*Exercise instructions*
From the line with "Where should I click to: Click the code" to the final line of the data below, please write out every line exactly, with no pictures.

*Input records*
+++++
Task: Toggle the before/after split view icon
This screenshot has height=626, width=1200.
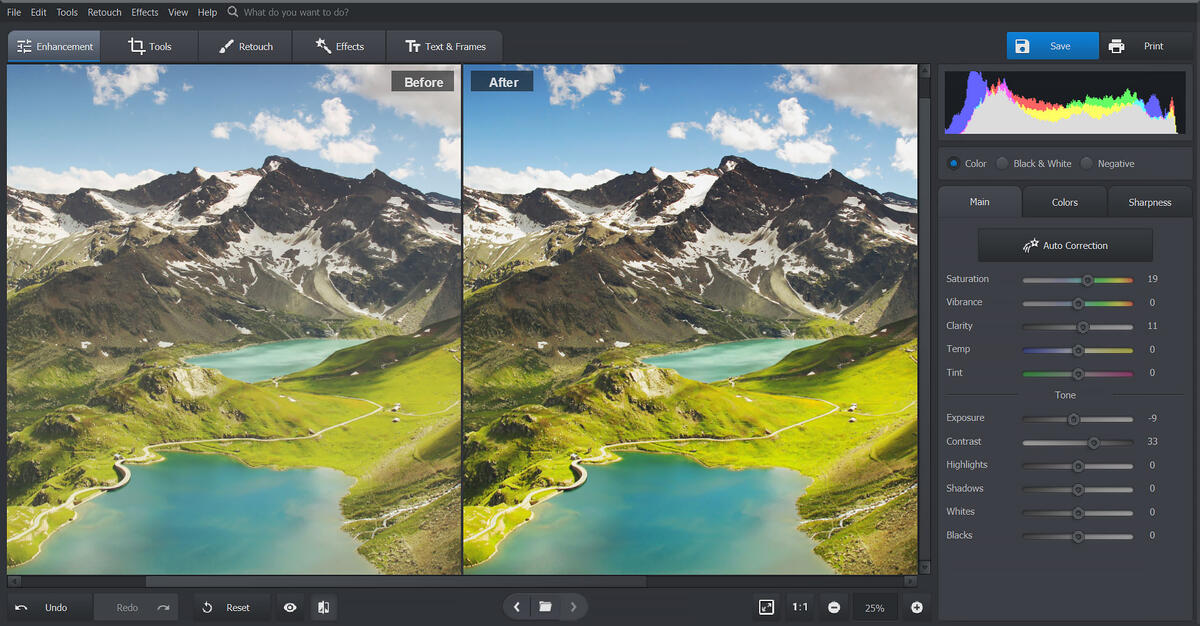Action: tap(323, 607)
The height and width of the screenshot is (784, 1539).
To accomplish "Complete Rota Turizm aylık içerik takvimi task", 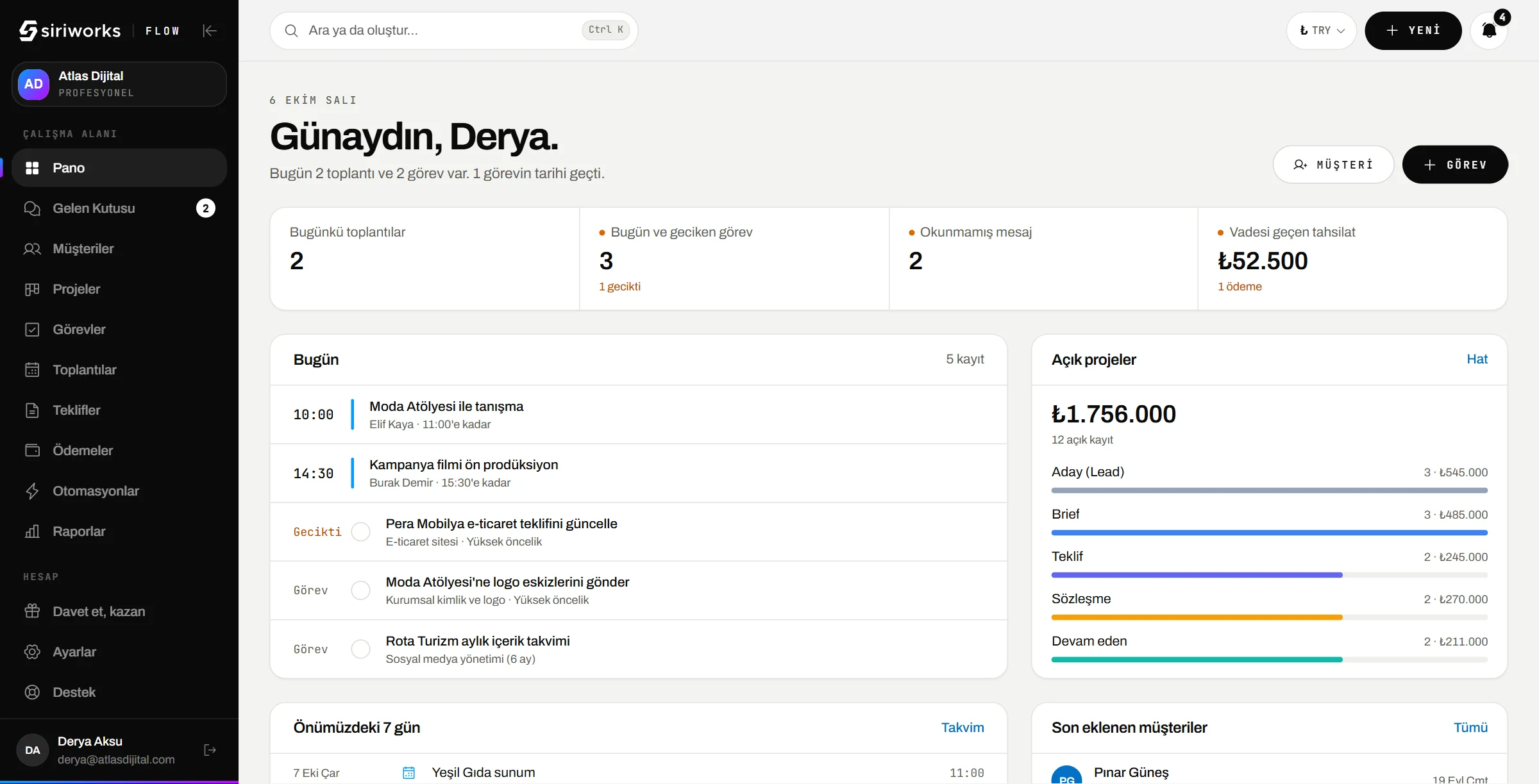I will [x=361, y=649].
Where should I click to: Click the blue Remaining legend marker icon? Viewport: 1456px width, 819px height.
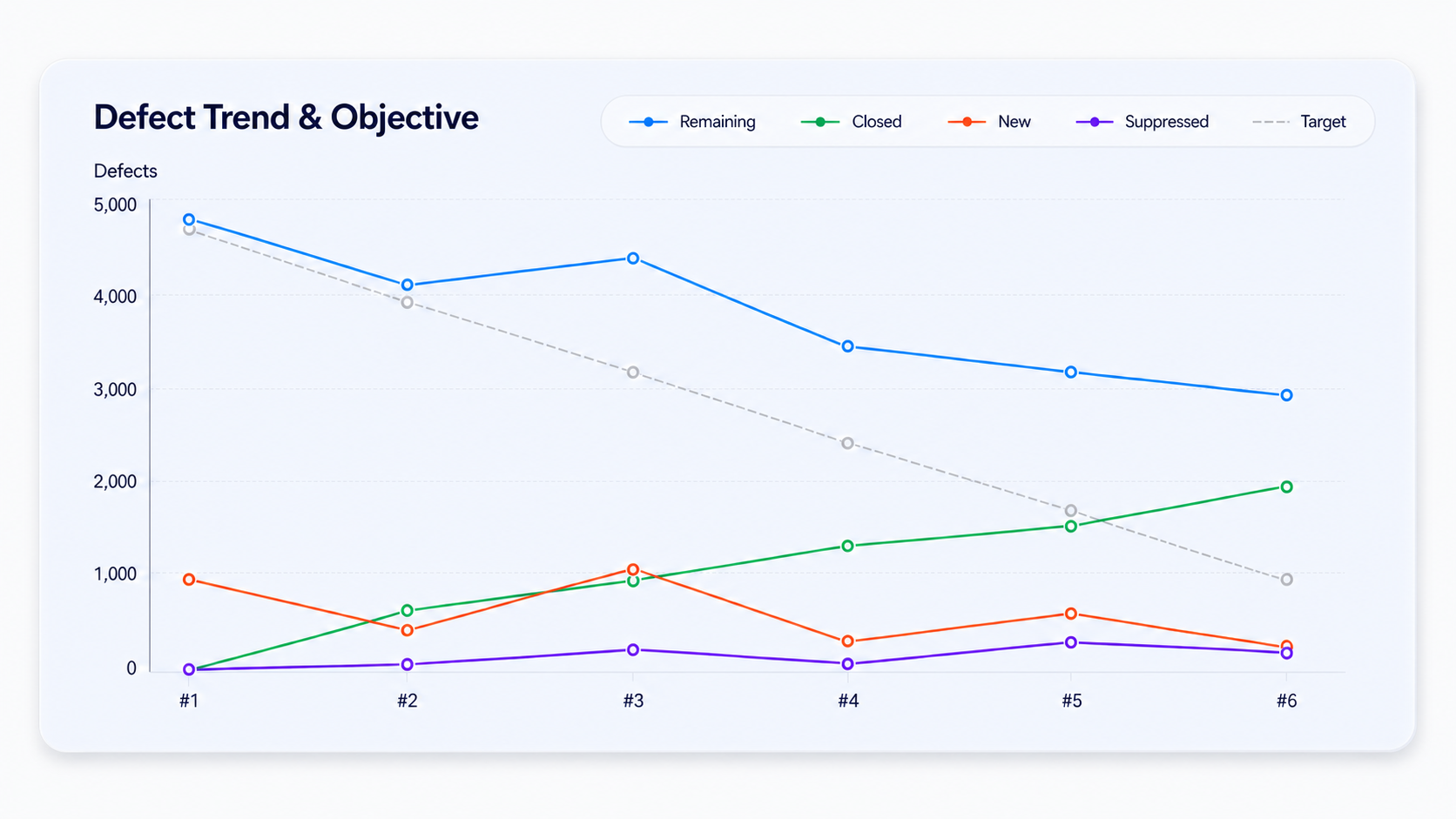point(648,122)
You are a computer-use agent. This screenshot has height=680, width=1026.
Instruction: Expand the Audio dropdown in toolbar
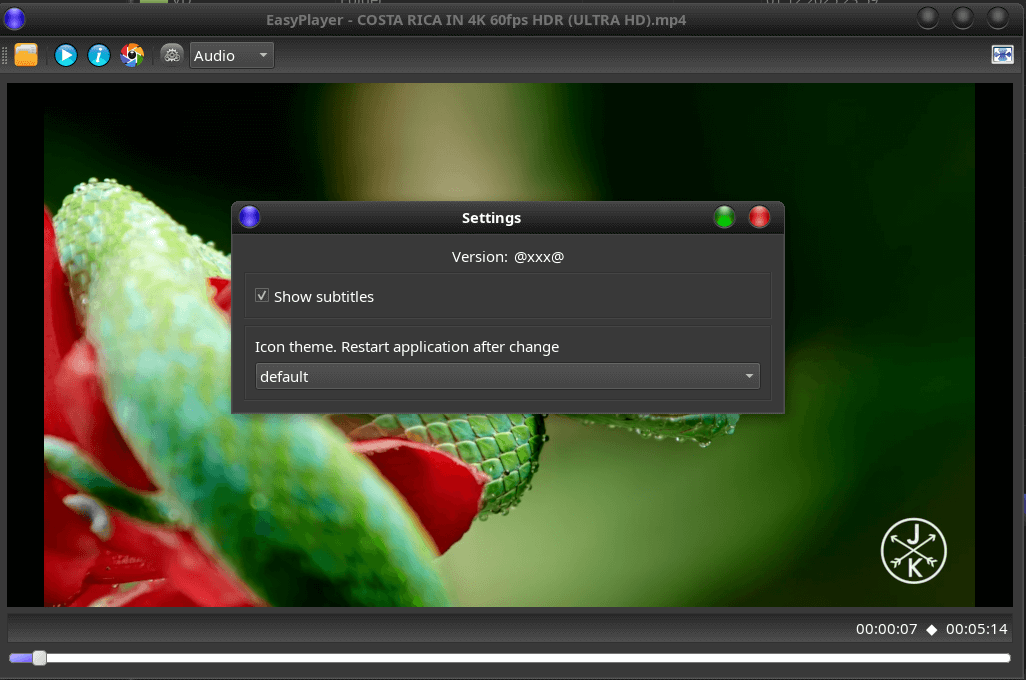(x=231, y=55)
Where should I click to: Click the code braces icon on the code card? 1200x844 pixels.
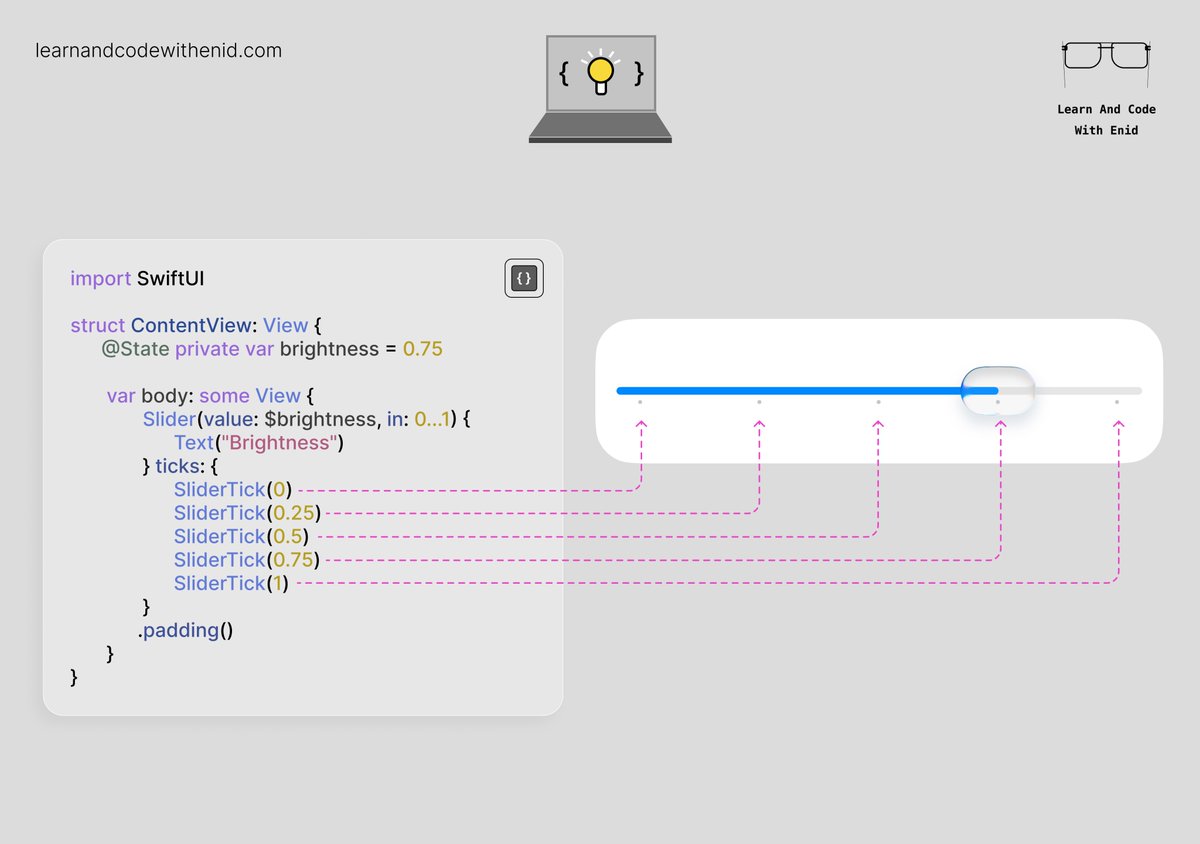point(523,278)
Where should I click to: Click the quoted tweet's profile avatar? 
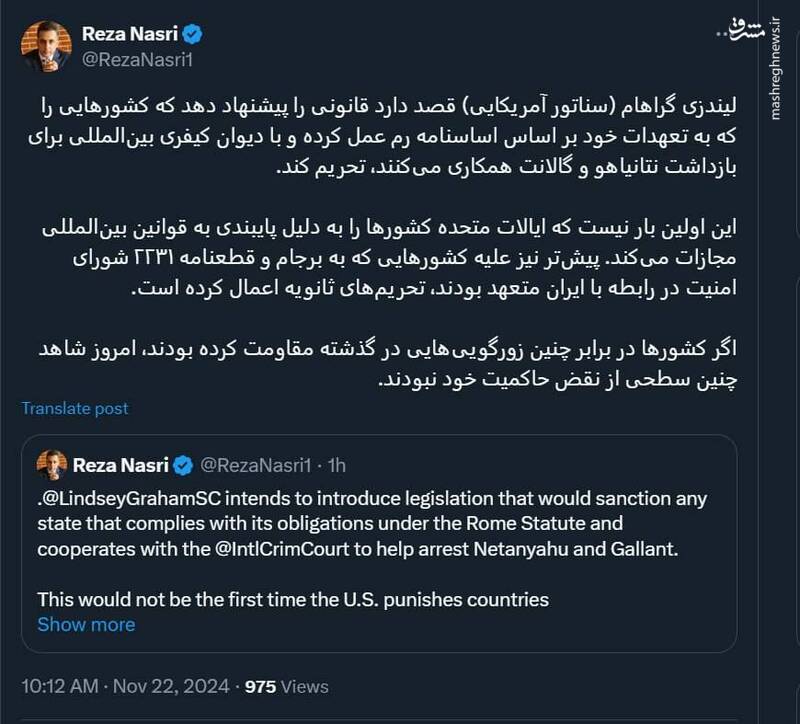53,463
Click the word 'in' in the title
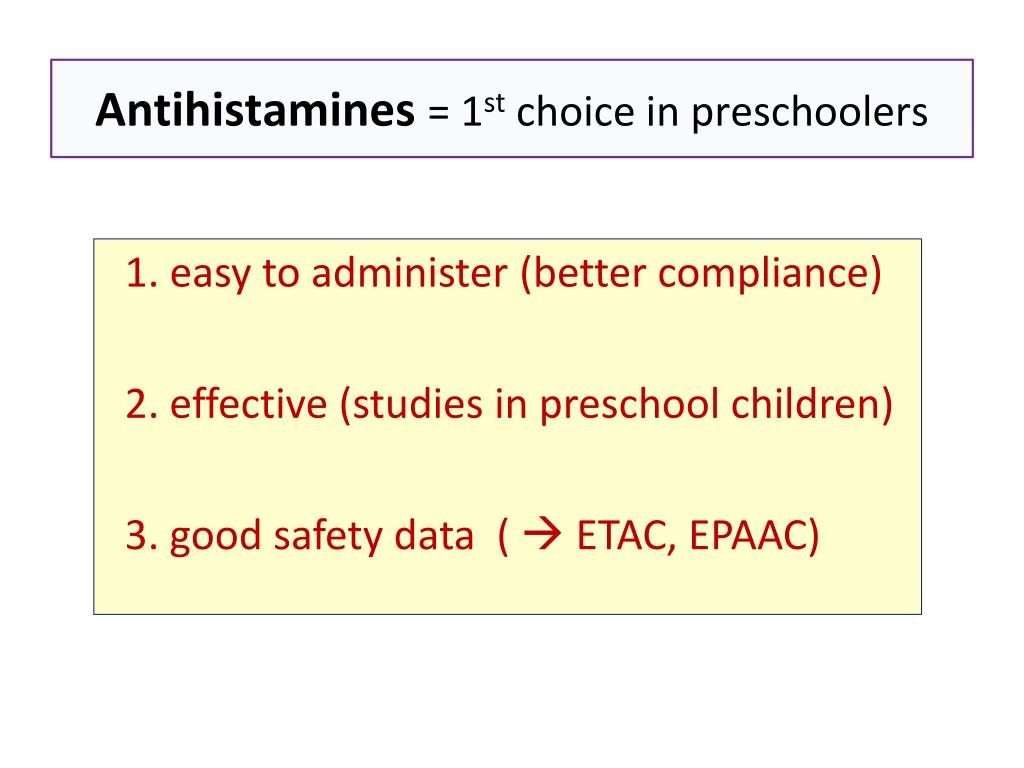The width and height of the screenshot is (1024, 768). coord(662,111)
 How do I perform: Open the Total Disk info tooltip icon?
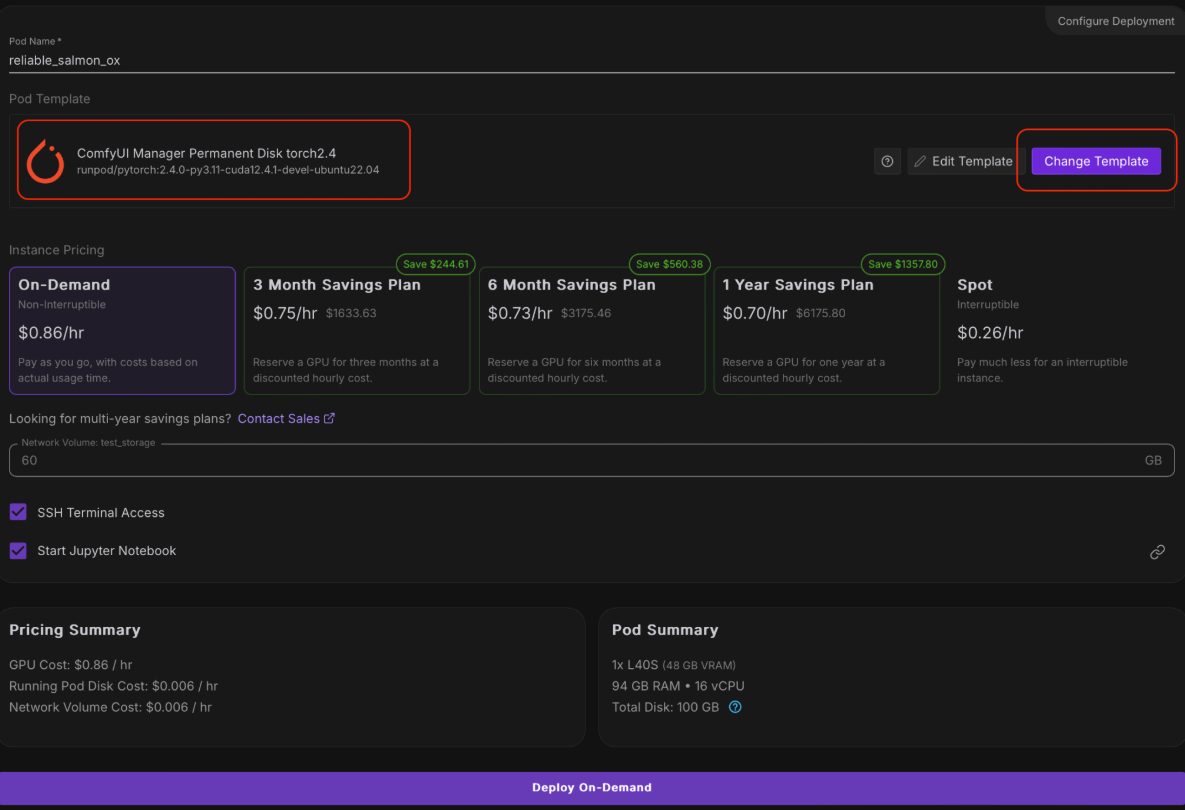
+++++
*Reply*
Where should I click to: Click the code braces icon on the code card? 1200x844 pixels.
point(523,278)
Where should I click to: Click the quoted tweet's profile avatar? 
53,463
Click the word 'in' in the title
The width and height of the screenshot is (1024, 768). coord(662,111)
 How do I perform: Open the Total Disk info tooltip icon?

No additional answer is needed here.